Significantly higher levels of acetic acids were produced at high temperature (30 °C, treatments B and D) regardless of pH; however, the pH did not significantly affect its production when being compared at the respective temperature (Supplementary Table S1 and Fig. 2). Our results are consistent with the findings of Woo et al. (2014), who reported that high temperature could stimulate the accumulation of acetic acid in a modified medium fermented by S. cerevisiae (BY4741). On the other hand, the higher amount of acetic acid would result in an adverse effect with more reactive oxygen species being produced during mitochondrial respiration via leakage of electrons from the electron transport chain and reduction of molecular oxygen (Woo et al. 2014). The acetic acid stress might synergize with other factors such as temperature and ethanol, leading to decreased growth and cell instability of S. cerevisiae and subsequent earlier death (Fig. 1a). This reasoning concurs with the findings of Ždralević et al. (2012), who reported that acetic acid could be an inducer of programmed cell death of S. cerevisiae.

Alcohols are the most abundantly produced volatile compounds. The overall alcohol production was more affected by pH than temperature (Supplementary Tables S2 and S3). The production of higher alcohols was related to respective enzymes (e.g., amino acid aminotransferase and pyruvate decarboxylase) and the corresponding amino acid precursors like L-valine, L-leucine and L-phenylalanine (Buijs et al. 2013; Hazelwood et al. 2008).

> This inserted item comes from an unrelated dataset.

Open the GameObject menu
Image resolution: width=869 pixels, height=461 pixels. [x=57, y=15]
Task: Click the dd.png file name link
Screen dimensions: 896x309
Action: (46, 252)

The higher production of ethyl esters at 20 °C (treatments A and C) could be attributed to the relatively larger cell populations relative to that at 30 °C (treatments B and D) regardless of pH (Figs. 1a and 4). Our results agree with the findings of Torija et al. (2003b), who reported that temperature is the key variable that determined the secondary metabolits development and fermentation capacity of Saccharomyces yeasts.

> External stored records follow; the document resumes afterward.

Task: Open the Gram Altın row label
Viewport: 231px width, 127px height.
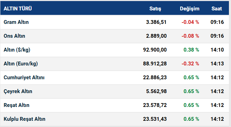Action: [x=16, y=22]
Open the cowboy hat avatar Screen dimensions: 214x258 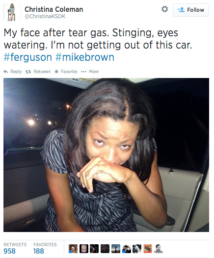(x=127, y=249)
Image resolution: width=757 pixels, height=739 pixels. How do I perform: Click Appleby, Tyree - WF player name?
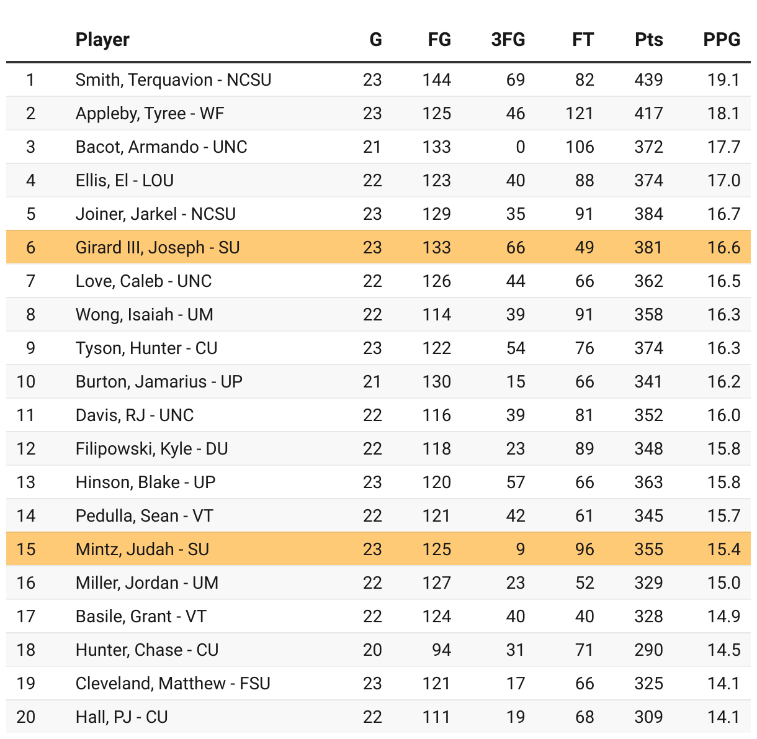point(150,114)
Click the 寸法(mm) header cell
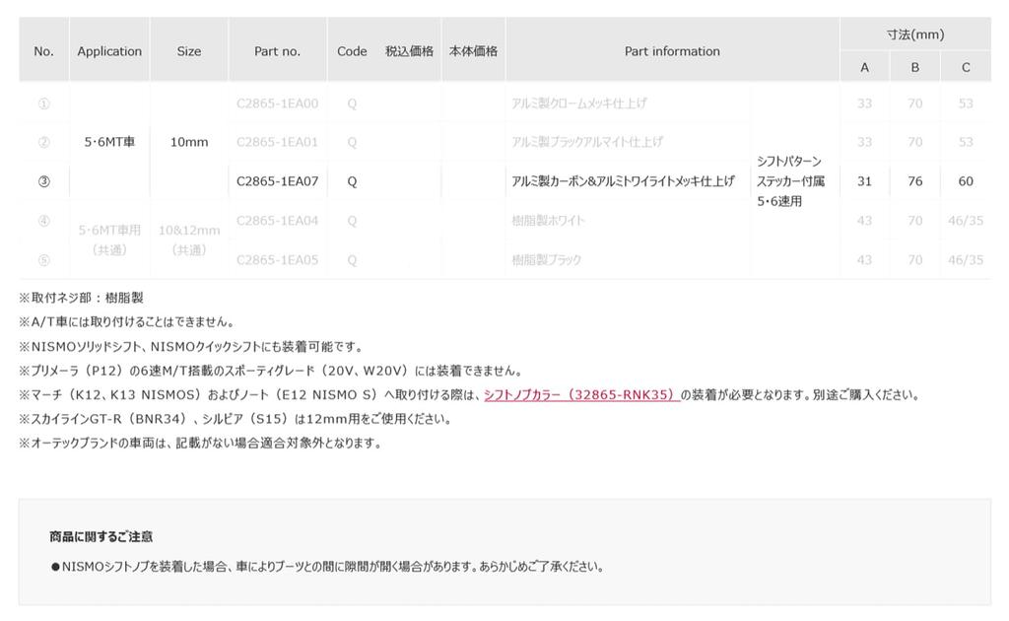The image size is (1009, 621). click(x=914, y=35)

The metabolism of VSCs is more affected by temperature than pH within 1–2 days of fermentation, where VSCs reduced faster at 30 °C than that at 20 °C (Fig. 5). When comparing samples fermented at the same temperature, there was no significant difference (Fig. 5). The volatile thiols might be oxidized by metal ions to form non-volatiles or absorbed by yeast cell wall mannoproteins via forming new sulfide bridges (Nikolantonaki et al. 2010; Lu et al. 2015, 2016). Previous studies indicated that sulfides could be reduced to their corresponding thiols (Bobet et al. 1990; Gómez-Plaza and Cano-López 2011) and the thiols could then be metabolized as discussed above, but this needs to be further studied. In contrast, Masneuf-Pomarède et al. (2006) reported that the temperature is a key factor that affected the production of volatile thiols (4-mercapto-4-methylpentan-2-one, 3-mercaptohexan-1-ol, and 3-mercaptohexyl acetate) irrespective of the yeast strain used with higher production at 20 °C than at 13 °C, mainly via releasing from the transformation of the corresponding S-cysteine conjugate during fermentation.

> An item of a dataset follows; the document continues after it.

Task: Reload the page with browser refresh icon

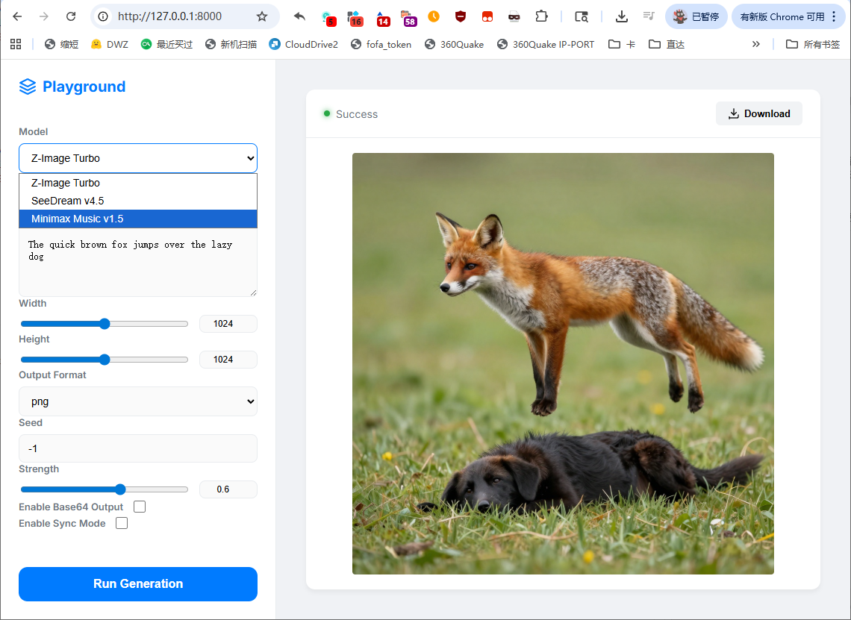Action: coord(71,16)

In conclusion, this study investigated the effect of temperature and pH on transformation of volatile and non-volatile compounds of durian wines. The results demonstrated that temperature had a greater effect than pH on the growth and survival of S. cerevisiae. Temperature and pH impacted the production of different volatile compounds, and the treatment at a lower temperature and a higher pH (treatment C, 20 °C, 3.9) might be considered to be the best condition to apply in durian wine fermentation. Treatments at low temperature (20 °C) produced relatively higher levels of ethyl esters and acetate esters; however, treatments at high pH (pH 3.9) produced higher levels of ethanol but relatively lower levels of higher alcohols than treatments at low pH (pH 3.1). In addition, the metabolism of VSCs was more affected by temperature than pH with faster reduction at high temperature. This study illustrated that temperature would be a more effective control variable than pH in modulating the aroma profile of durian wine.